But this is what I meant about choosing to suit your project.
I’m sure as my code gets older and older I’ll end up with some assertions that are so slow/pedantic my only options are “let’s just delete this, it never fails” or “well let’s leave it on only in debug mode at least, we’re still usable even in that mode”.
I agree though that until you realise you have this requirement it’s probably best to go with the grain of “Debug/ReleaseSafe/ReleaseFast”
As far as I can tell, since Zig doesn’t have macros there is no way to avoid the inline if (dbg_mode), as any attempt to abstract this to a function will potentially evaluate the parameter.
While that works, it is far less readable than a simple if(dbg_mode) //check. So I wouldn’t recommend it.
It also only works when all the logic is in a function which returns the value you want to check, more complex checks would have to be wrapped in a function which is not very desirable.
Edit: passing the function and the arguments to the function as separate arguments is the key to why this does work. I missed that earlier.
Original reply:
That won’t work. The assumption is that the add function here is the expensive part, not the assert; exiting the assert early does not matter. Try adding a print to your add function and observe that it is always called.
(Technically the print statement forces add to always be called because it introduces a side effect, and the non side-effecting function could have been optimized away, but I think you should write your code in a way that it doesn’t matter whether or not the function has side effects if it is important that it is not included in certain build modes)

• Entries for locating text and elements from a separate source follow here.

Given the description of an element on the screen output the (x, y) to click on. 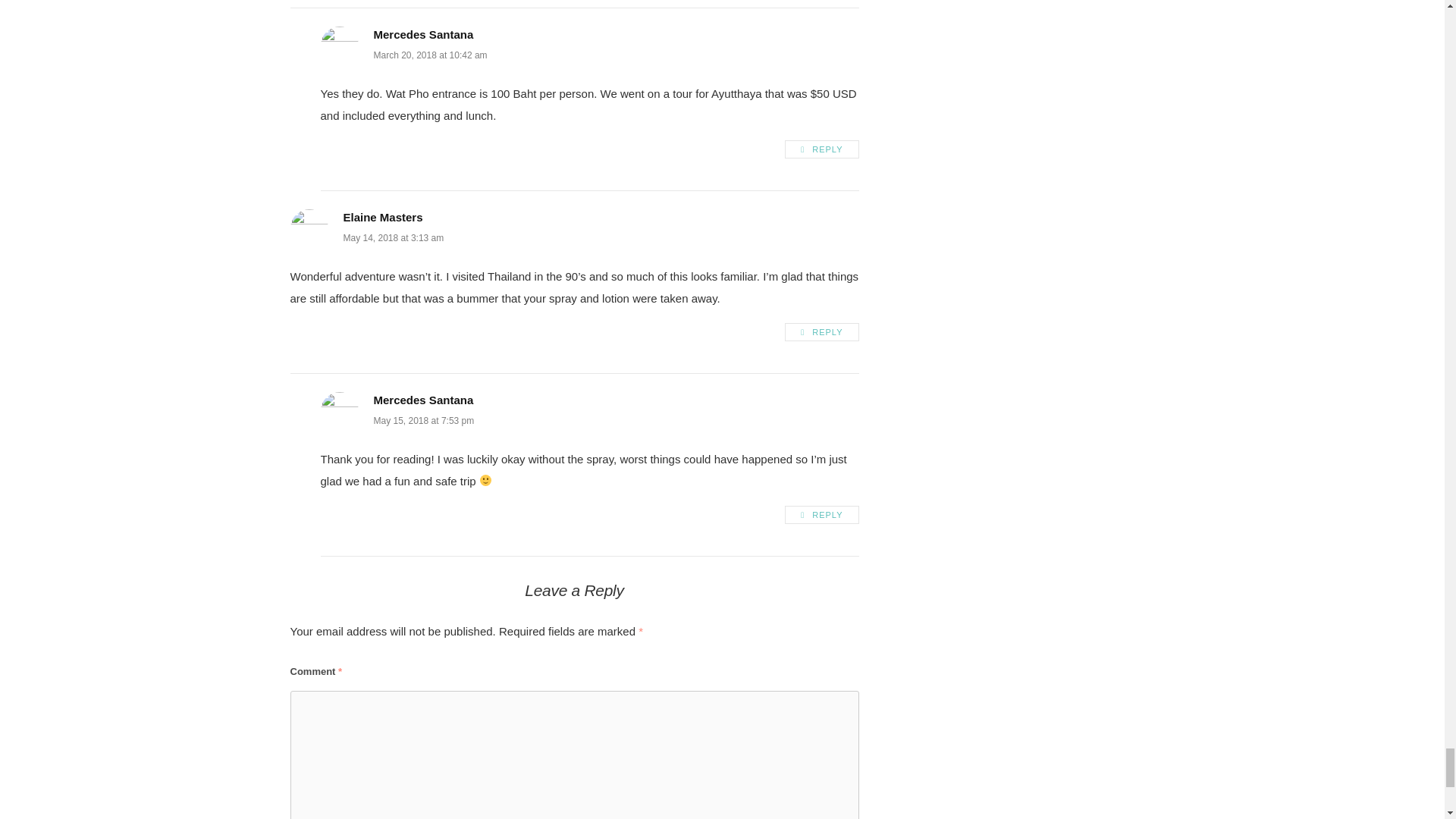
May 15, 2018 at 7:53 pm (423, 420)
REPLY (821, 331)
Mercedes Santana (422, 399)
REPLY (821, 149)
Elaine Masters (382, 216)
May 14, 2018 at 3:13 am (393, 237)
Mercedes Santana (422, 33)
March 20, 2018 at 10:42 am (429, 54)
REPLY (821, 515)
Given the description of an element on the screen output the (x, y) to click on. 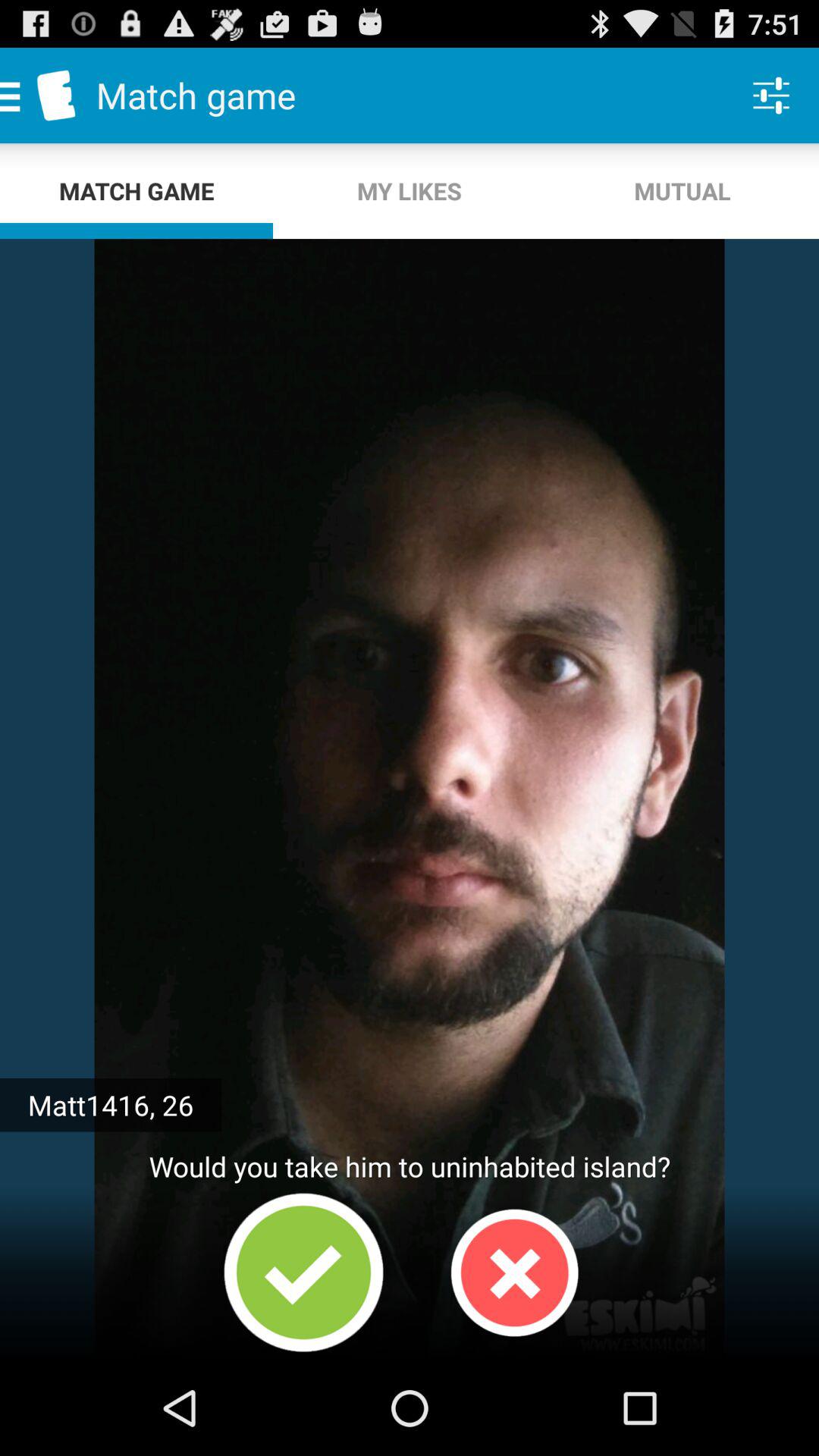
launch the icon next to the match game icon (409, 190)
Given the description of an element on the screen output the (x, y) to click on. 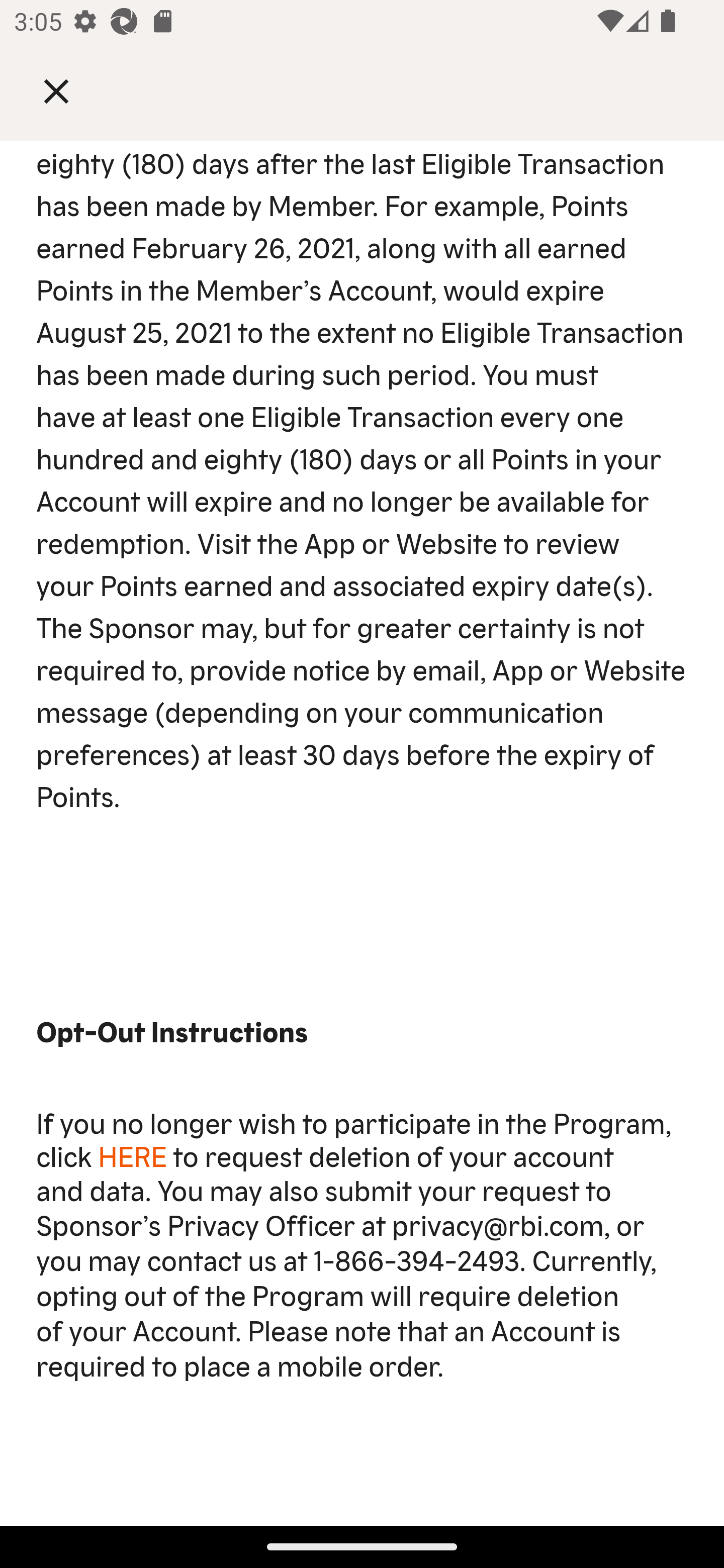
 (70, 90)
Given the description of an element on the screen output the (x, y) to click on. 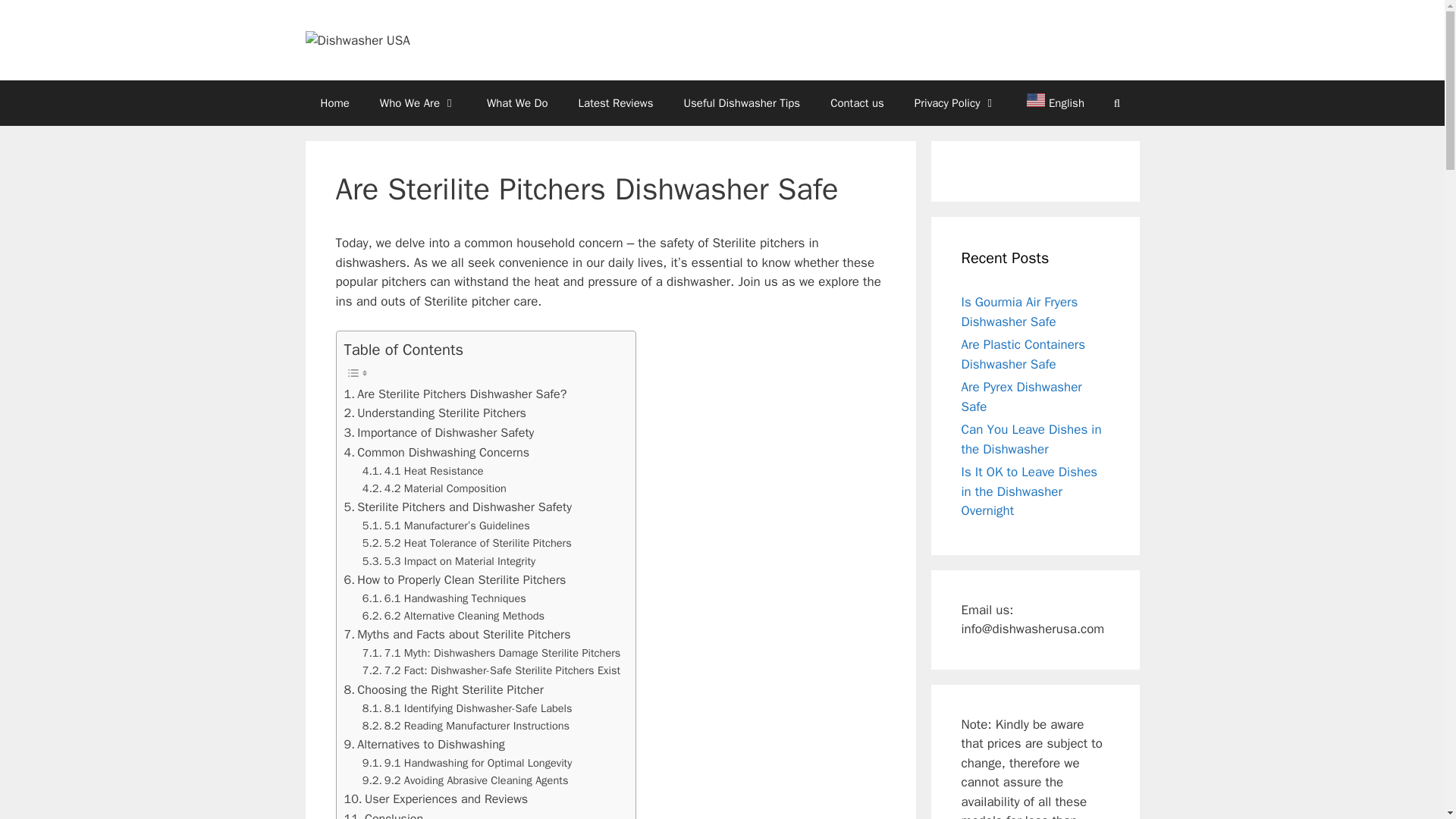
6.2 Alternative Cleaning Methods (453, 615)
7.1 Myth: Dishwashers Damage Sterilite Pitchers (491, 652)
Sterilite Pitchers and Dishwasher Safety (457, 506)
6.1 Handwashing Techniques (443, 598)
7.2 Fact: Dishwasher-Safe Sterilite Pitchers Exist (491, 670)
Common Dishwashing Concerns (436, 452)
Myths and Facts about Sterilite Pitchers (456, 634)
4.2 Material Composition (434, 488)
Choosing the Right Sterilite Pitcher (443, 690)
Importance of Dishwasher Safety (438, 433)
How to Properly Clean Sterilite Pitchers (454, 579)
Understanding Sterilite Pitchers (434, 413)
4.2 Material Composition (434, 488)
English (1047, 103)
What We Do (517, 103)
Given the description of an element on the screen output the (x, y) to click on. 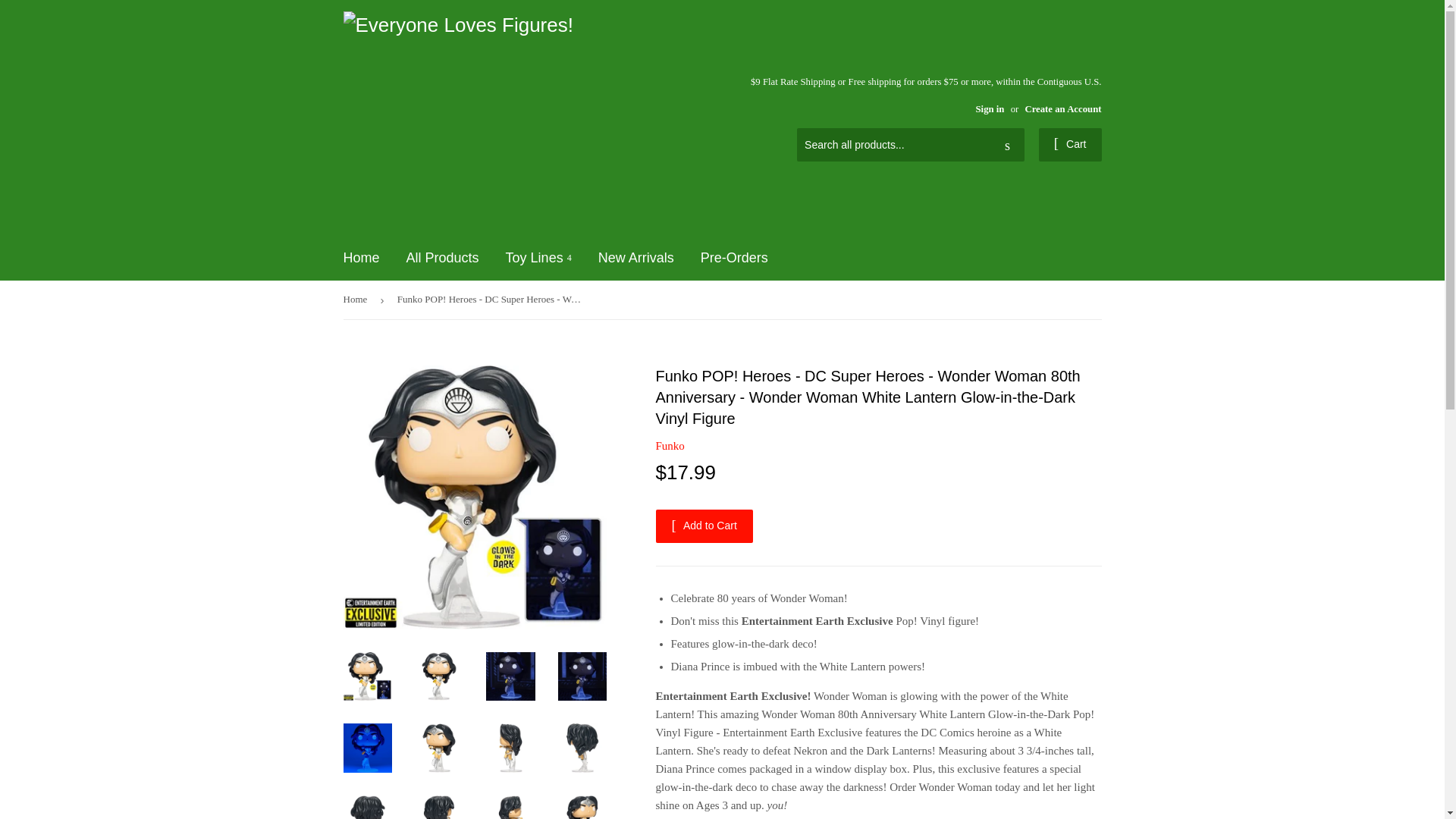
Cart (1070, 144)
All Products (442, 257)
Create an Account (1062, 109)
Search (1007, 145)
Toy Lines (539, 257)
Home (361, 257)
Sign in (989, 109)
Pre-Orders (733, 257)
Funko (669, 445)
New Arrivals (635, 257)
Given the description of an element on the screen output the (x, y) to click on. 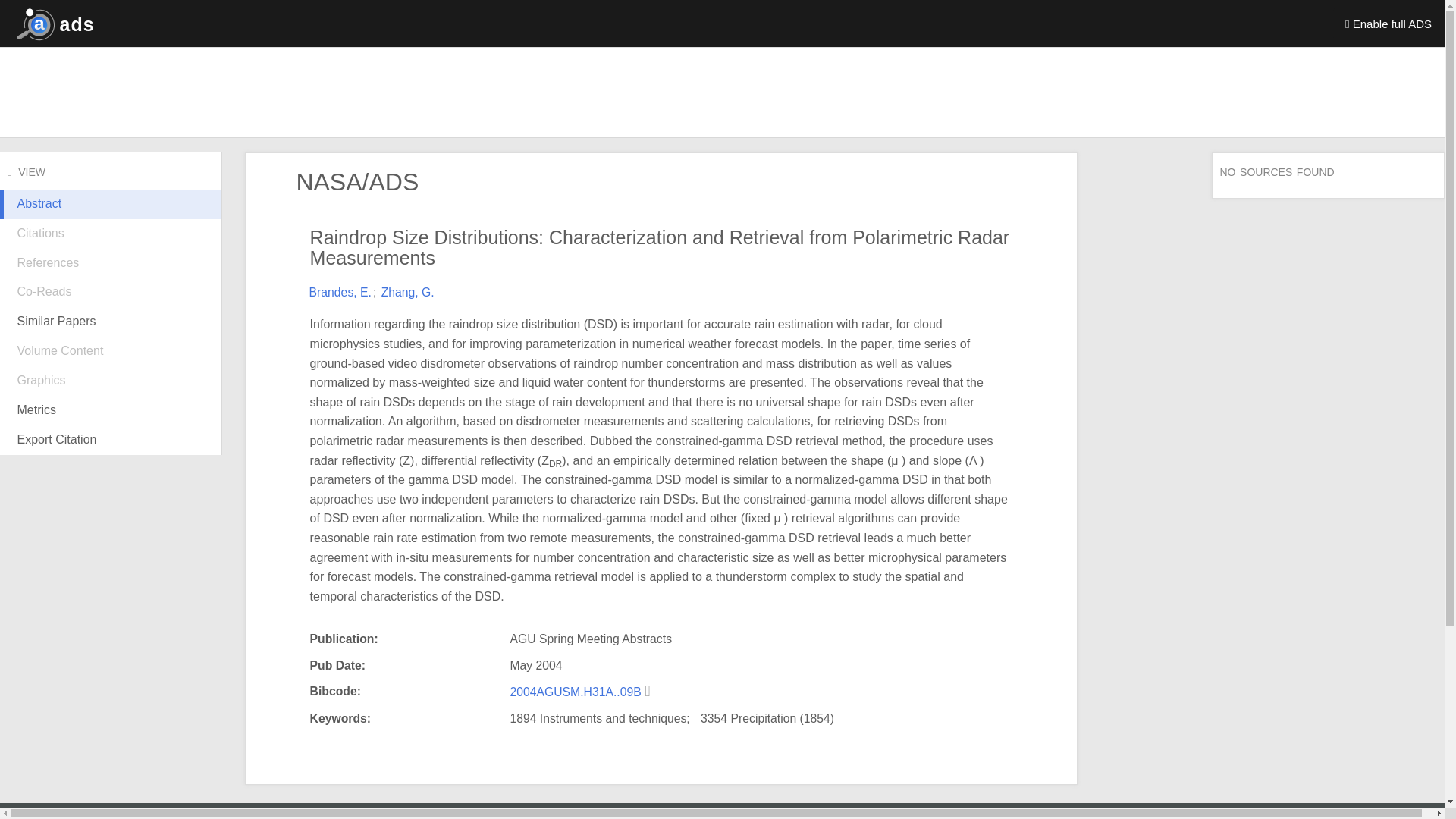
Zhang, G. (407, 291)
Similar Papers (110, 321)
Enable full ADS (1388, 23)
Export Citation (110, 440)
ads (51, 22)
Metrics (110, 410)
Abstract (110, 215)
2004AGUSM.H31A..09B (577, 691)
Brandes, E. (339, 291)
Given the description of an element on the screen output the (x, y) to click on. 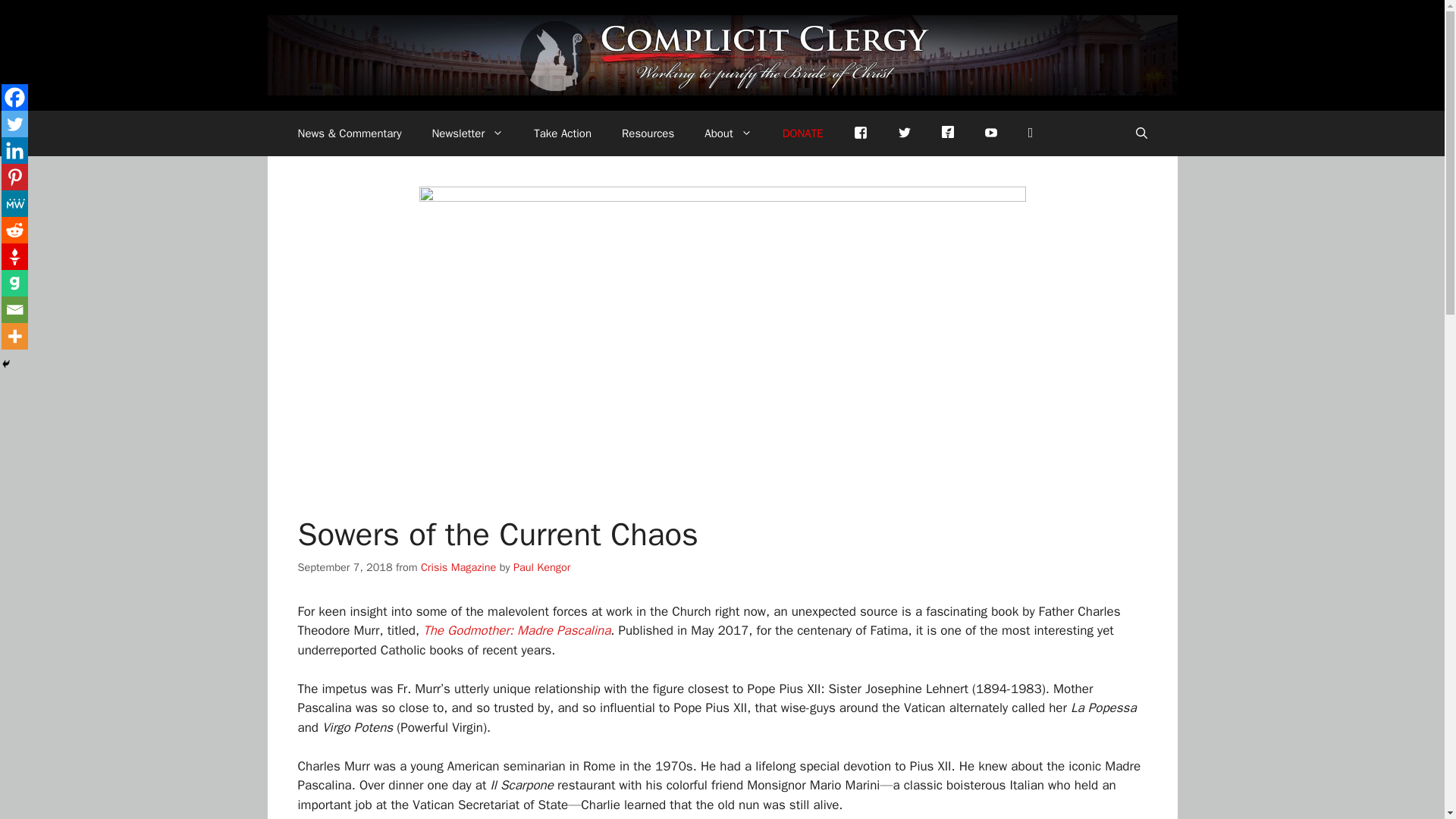
Twitter (904, 133)
Newsletter (467, 133)
Resources (647, 133)
About (727, 133)
Take Action (562, 133)
DONATE (802, 133)
Gettr (947, 130)
Linkedin (14, 150)
YouTube (991, 133)
Facebook (14, 97)
The Godmother: Madre Pascalina (516, 630)
Crisis Magazine (458, 567)
Paul Kengor (541, 567)
Twitter (14, 123)
Facebook (860, 133)
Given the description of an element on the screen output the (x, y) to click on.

This is because there are no macros in Zig, as the OP said. The std.debug.assert function call being optimized away does not mean that functions called as arguments are optimized away.
No it doesn’t print it through my_assert. That would be very weird. Please look at the slighty reformatted code.
const std = @import("std");
const dbg_mode = @import("builtin").mode == .Debug or @import("builtin").mode == .ReleaseSafe;
// Same as std.debug.assert
fn assert(ok: bool) void {
if (!ok) unreachable; // assertion failure
}
fn my_assert(check_fn: anytype, args: anytype, check: anytype) void {
if (dbg_mode) {
std.debug.print("run my_assert\n", .{});
if (!(@call(.auto, check_fn, args) == check)) unreachable;
// It would be very weird if the above would be called, no?
}
}
pub fn main() !void {
std.debug.print("dbg_mode: {}\n", .{dbg_mode});
assert(add(1, 2) == 3); // Comment this line and run again
my_assert(add, .{ 1, 2 }, 3);
}
fn add(a: u64, b: u64) u64 {
std.debug.print("in add\n", .{});
return a + b;
}
I get these outputs:
// zig run main.zig
dbg_mode: true
in add
run my_assert
in add
// zig run main.zig -O ReleaseFast
dbg_mode: false
in add
// Now comment out the `assert(add(1, 2) == 3)` line
// zig run main.zig
dbg_mode: true
run my_assert
in add
// zig run main.zig -O ReleaseFast
dbg_mode: false
The problem with approaches like these is that they only really work for the trivial case, you’re only kicking the can down the road. What if you want to do my_assert(add, .{ getValue(), getOtherValue() }, getExpected())? The functions will still be evaluated for side effects, so you’d need to add support for another level of indirection with my_assert(add, .{ .{ getValue, .{} }, .{ getOtherValue, .{} } }, .{ getExpected, .{} }) and at a certain point it looks like a huge mess and like you’ve reinvented Lisp but with curly braces
if (assertions_enabled) assert(sideEffects()) is the only way to eliminate evaluations that scales indefinitely. If you prefer a different style you can of course get a bit creative and try something like if (getAsserter()) |assert| assert(sideEffects()) but you can’t escape from the fact that the “assertions enabled/disabled” conditional control flow needs to occur on the caller side.